In the present case, the patient with MS experienced a decline in muscle strength, balance, and quality of life due to hemiatrophy, a condition that is not typically observed in MS patients. The quality of life score indicated a decrease in the patient’s overall quality of life. However, as no pre-and post-comparisons were made, it remains unclear whether the outcome is directly associated with hemiatrophy.
MRI findings of the individual revealed brainstem involvement. In cases of hemiatrophy, ipsilateral facial and extremity involvement can occur, which may share similarities with other syndromes such as Parry-Romberg syndrome (PRS). It is also possible to observe additional signs, including cognitive impairment and epilepsy. Although the atrophy of the left side of the face and left extremities in this case presented some similarities to PRS, it is important to note that these features are not exclusive to any one syndrome (6).

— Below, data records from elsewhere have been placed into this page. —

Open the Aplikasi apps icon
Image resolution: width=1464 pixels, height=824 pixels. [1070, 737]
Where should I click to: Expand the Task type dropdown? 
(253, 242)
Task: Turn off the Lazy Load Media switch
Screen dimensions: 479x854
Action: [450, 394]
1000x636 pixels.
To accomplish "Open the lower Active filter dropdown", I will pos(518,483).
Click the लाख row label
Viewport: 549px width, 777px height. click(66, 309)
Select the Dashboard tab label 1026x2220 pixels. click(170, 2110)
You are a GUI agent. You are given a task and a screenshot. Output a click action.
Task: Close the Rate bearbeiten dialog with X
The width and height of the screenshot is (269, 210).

Past studies have highlighted the possibility that severe acute respiratory syndrome coronavirus-2 (SARS-CoV-2) infection exacerbates spinal and brain demyelination at different illness stages (12). The impact of SARS-CoV-2 on the central nervous system is believed to trigger a post-infection neuroimmune response that initiates the demyelination process (12). In this instance, it is believed that the demyelination process may have been intensified due to the history of COVID-19.
The rare form of MS that exhibits characteristics distinct from other demyelinating diseases is referred to as tumefactive MS. Neurological symptoms may develop in a rapidly progressive manner in such cases. One such manifestation is hemiatrophy, which is characterized by a weakness that is localized to one side of the body (13). However, the ipsilateral limb atrophy recorded in the present case was an uncommon occurrence in MS patients. Therefore, additional diagnosis and long-term follow-up are warranted in the case of left hemiparesis with marked neurological and physical decline in a patient diagnosed with MS in 2015.